U.S. federal appeals courts in the states of Washington and Virginia have rejected the Trump administration’s request to override orders by lower court judges requiring the military to begin accepting transgender recruits on Jan. 1.
A Justice Department official said the administration would not challenge the rulings, which froze Trump's controversial order to ban transgender people from the U.S. Armed Forces.
“The Department of Defense has announced that it will be releasing an independent study of these issues in the coming weeks. So rather than litigate this interim appeal before that occurs, the administration has decided to wait for DOD’s study and will continue to defend the president’s lawful authority in District Court in the meantime,” the official said, speaking on condition of anonymity.
In September, the Pentagon created a panel of senior officials to study how best to implement Trump's directive prohibiting transgender individuals from serving in the military. The Defense Department has until Feb. 21 to submit a plan to Trump.
Defense Secretary Jim Mattis had reportedly been one of many among serving and retired top brass who was surprised by Trump's announcement of the ban via Twitter in July.
Trump said on Twitter at the time that the military “cannot be burdened with the tremendous medical costs and disruption that transgender in the military would entail.”
Core supporters of the U.S. commander-in-chief praised the measure, including Tony Perkins, the head of the hardline right-wing Family Research Council – a group described as an anti-gay “hate group” by the Southern Poverty Law Center.
The directive caught flak from transgender service members, veterans, LGBTQ civil rights groups and allies who found the reversal of Obama's policy of trans acceptance to be arbitrary and discriminatory toward those seeking to contribute to the U.S.'s global warfighting efforts.
No Justice No Pride, a coalition calling for an end to what it calls “the LGBT movement's complicity in systems of oppression” that harm its community, expressed frustration in the move and described it as meant to “to drum up support among the administration’s transphobic base as it seeks to distract from its failures and embarrassments” in advancing Trump administration policy initiatives.
The coalition also warned against moves to celebrate U.S. militarism, highlighting how the campaign for trans inclusion in the U.S. Armed Forces was funded by prominent 66-year-old Republican philanthropist and retired Army Lieutenant Colonel Jennifer (formerly James) Pritzker, who is described as the “world's first trans billionaire” by Forbes magazine.
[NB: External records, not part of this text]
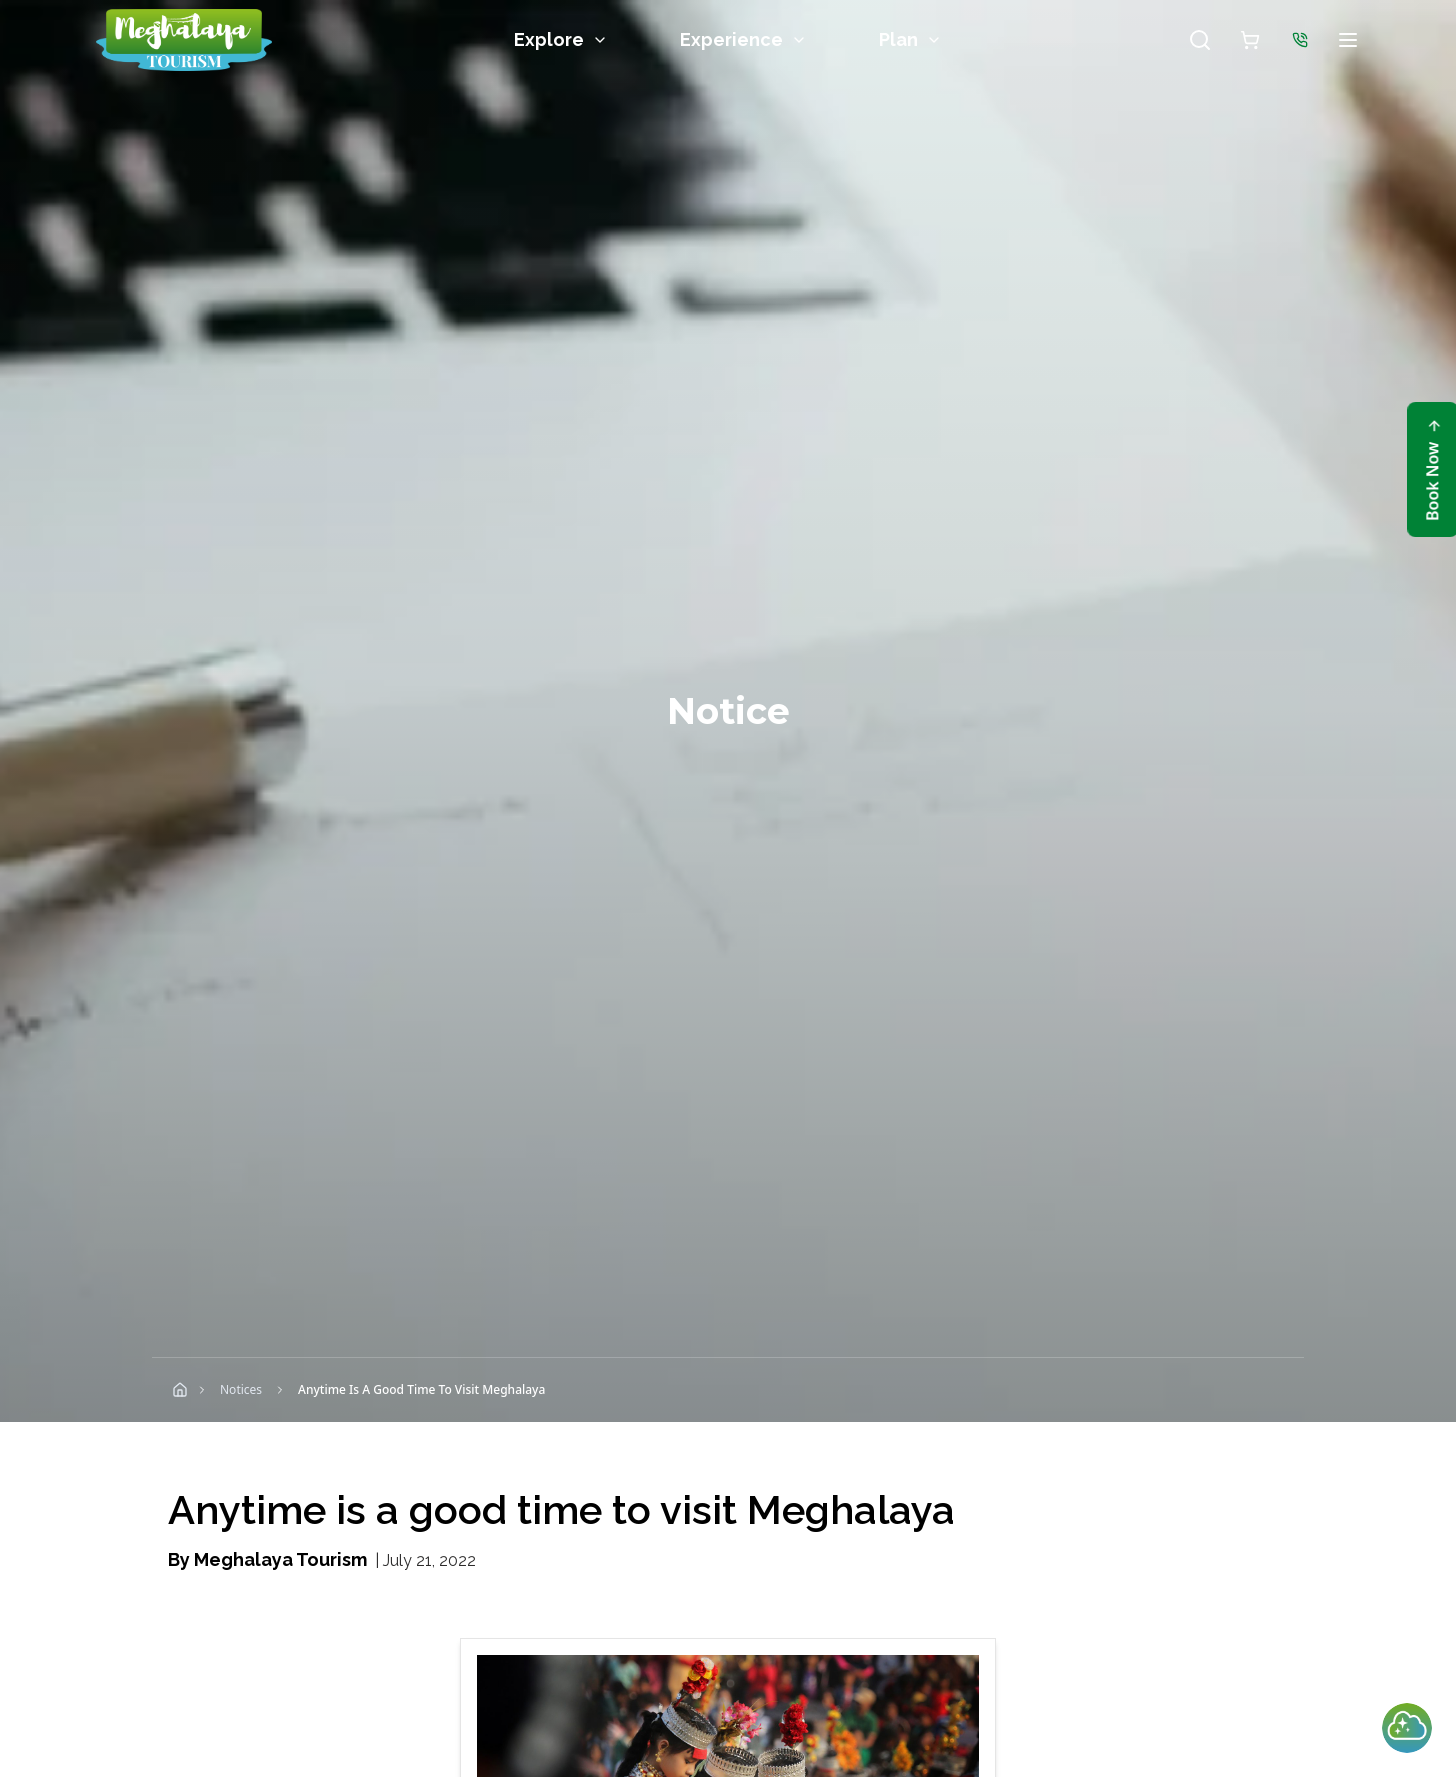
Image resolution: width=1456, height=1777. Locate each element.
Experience (743, 39)
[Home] (180, 1390)
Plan (910, 39)
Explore (561, 39)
The Pritzker family dynasty created Hyatt Hotels and owns credit reporting company TransUnion, smokeless tobacco firm Conwood and significant real estate holdings in Chicago, Illinois.
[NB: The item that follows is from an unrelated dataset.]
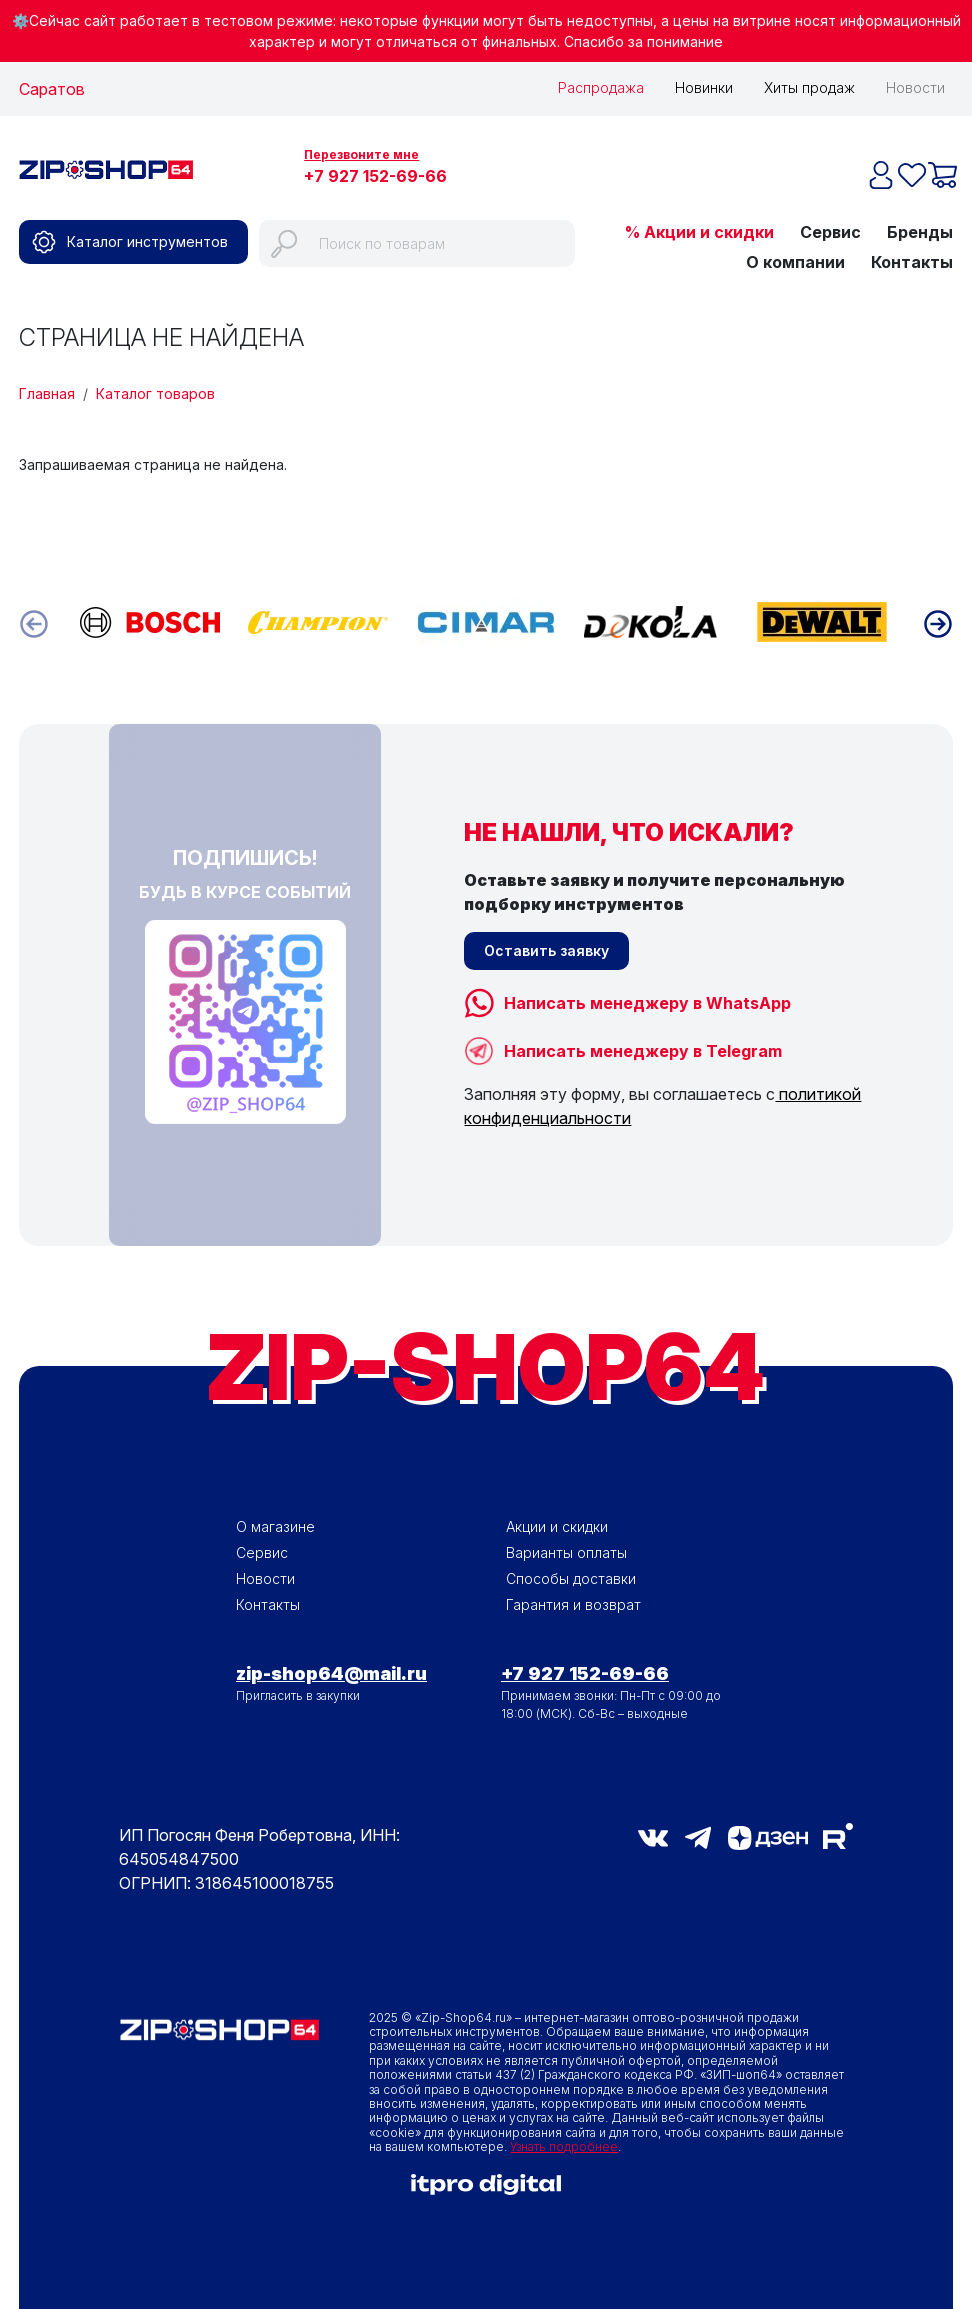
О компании (795, 260)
In 2013, Pritzker gave US$1.35 million to the Palm Center – a center advocating for trans inclusion in the U.S. military – in a donation that amounted to the “largest transgender-focused grant” ever. At the time, Jennifer's sister Penny Sue Pritzker was then-President Obama's secretary of commerce.
“We reject the idea that trans military service should be a priority for the movement for trans liberation,” No Justice No Pride said. “For trans individuals, the right to housing, jobs, food, healthcare, education, and safety should not be contingent on putting one’s life on the line in service of the U.S. war machine.”
Lawyers representing currently-serving transgender service members and aspiring recruits said they had expected the administration to appeal the rulings to the conservative-majority Supreme Court, but were hoping that would not happen.
Pentagon spokeswoman Heather Babb said in a statement: “As mandated by court order, the Department of Defense is prepared to begin accessing transgender applicants for military service Jan. 1. All applicants must meet all accession standards.”
Jennifer Levi, a lawyer with gay, lesbian and transgender advocacy group GLAD, called the decision not to appeal “great news.”
“I’m hoping it means the government has come to see that there is no way to justify a ban and that it’s not good for the military or our country,” Levi said. Both GLAD and the American Civil Liberties Union represent plaintiffs in the lawsuits filed against the administration.
Trump has taken other steps aimed at rolling back transgender rights. In October, his administration said a federal law banning gender-based workplace discrimination does not protect transgender employees, reversing another Obama-era position. In February, Trump rescinded guidance issued by the Obama administration saying that public schools should allow transgender students to use the restroom that corresponds to their gender identity.